_What the task asks_
Can you give the rows again, from the start through the line containing "pyautogui.click(x=<x>, y=<y>)", replacing "action" with "command" and leaving everything else unchanged?

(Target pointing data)

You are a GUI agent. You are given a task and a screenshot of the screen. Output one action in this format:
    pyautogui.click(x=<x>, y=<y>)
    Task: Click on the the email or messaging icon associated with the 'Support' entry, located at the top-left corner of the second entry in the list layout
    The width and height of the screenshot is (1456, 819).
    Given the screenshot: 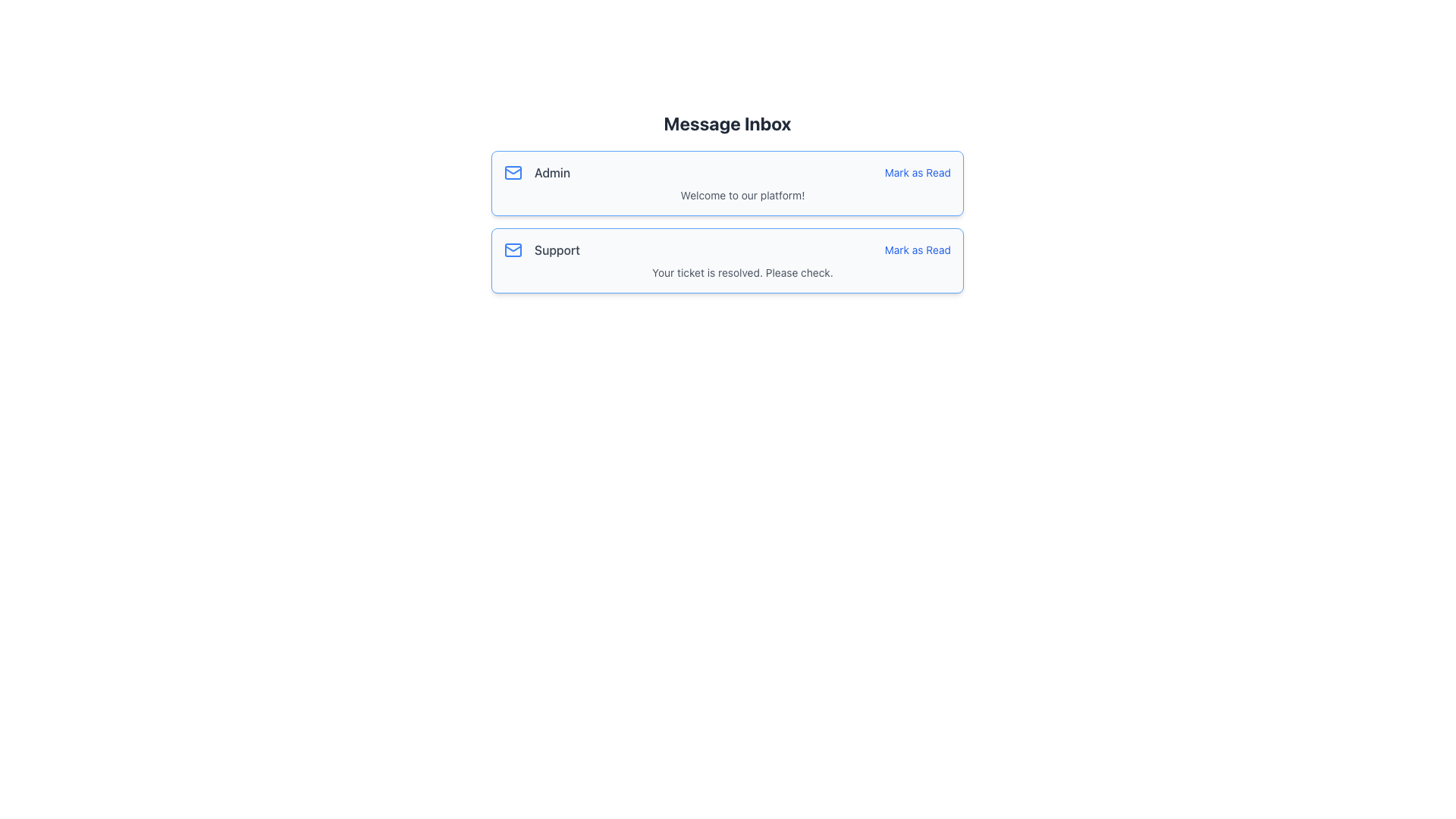 What is the action you would take?
    pyautogui.click(x=513, y=249)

_Answer to this exercise_
You are a GUI agent. You are given a task and a screenshot of the screen. Output one command in this format:
    pyautogui.click(x=<x>, y=<y>)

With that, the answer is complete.